AIM OF THE EXERCISE ->
Leave out the images and set down the records below exactly.

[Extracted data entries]
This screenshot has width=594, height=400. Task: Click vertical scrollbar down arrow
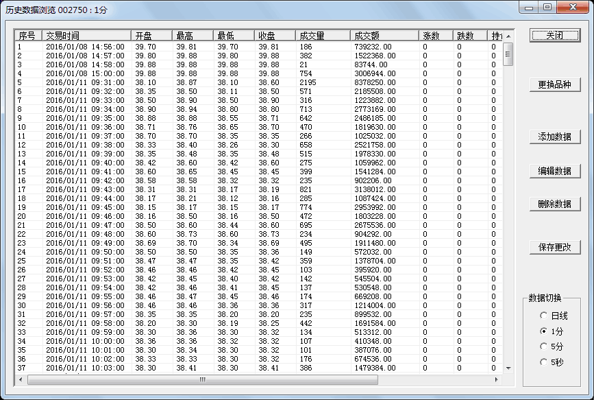[508, 368]
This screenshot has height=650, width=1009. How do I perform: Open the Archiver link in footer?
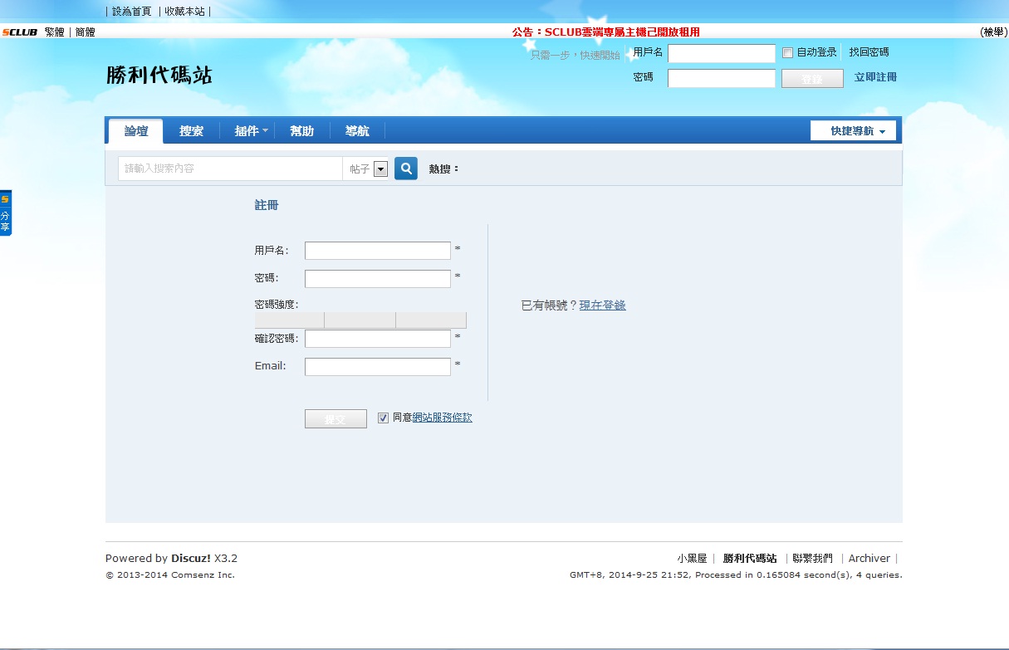pos(869,559)
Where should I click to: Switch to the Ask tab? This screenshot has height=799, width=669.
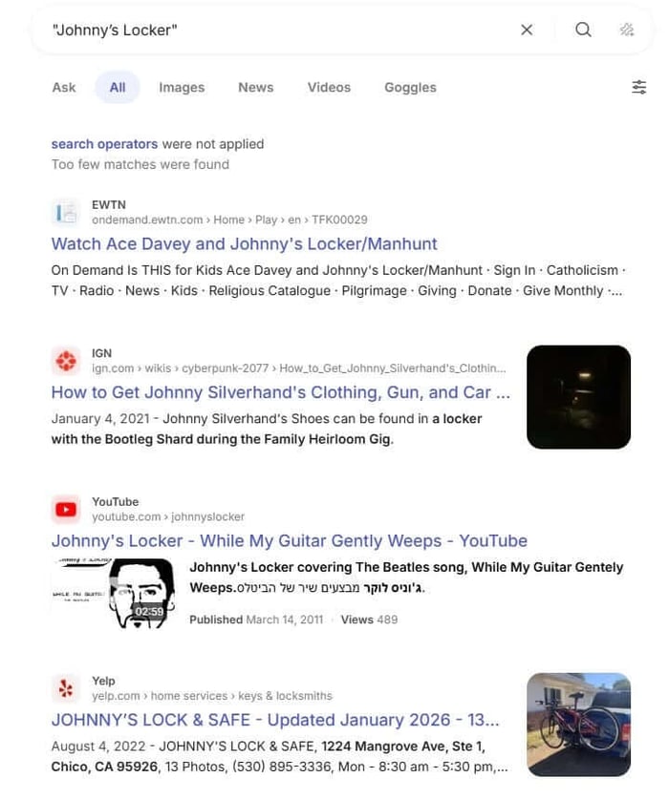64,87
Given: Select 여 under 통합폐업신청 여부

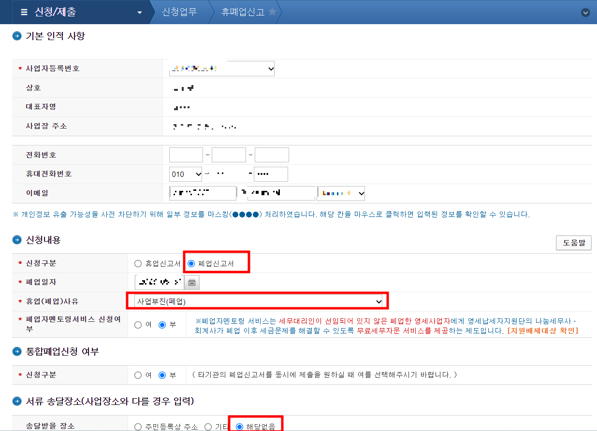Looking at the screenshot, I should pyautogui.click(x=138, y=375).
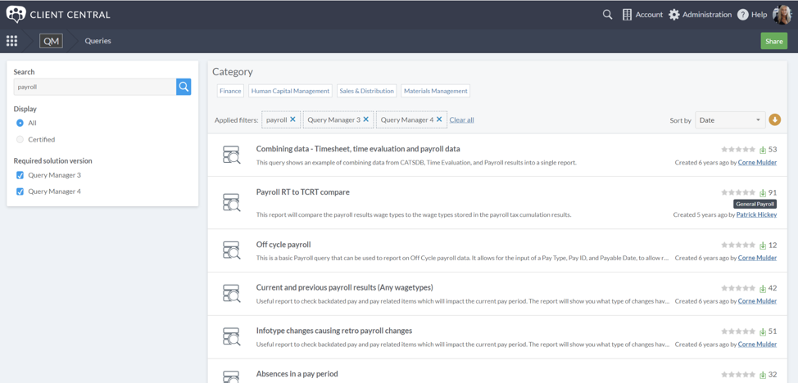Open user profile avatar
This screenshot has height=383, width=798.
coord(782,14)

FINISHED EXERCISE ->
This screenshot has width=594, height=400. Task: Click vertical scrollbar down arrow
[508, 368]
This screenshot has height=650, width=1009. How do I perform: Open the Archiver link in footer?
pos(869,559)
Where should I click to: Switch to the Ask tab? This screenshot has height=799, width=669.
64,87
Given: Select 여 under 통합폐업신청 여부

Looking at the screenshot, I should pyautogui.click(x=138, y=375).
Open user profile avatar
This screenshot has height=383, width=798.
coord(782,14)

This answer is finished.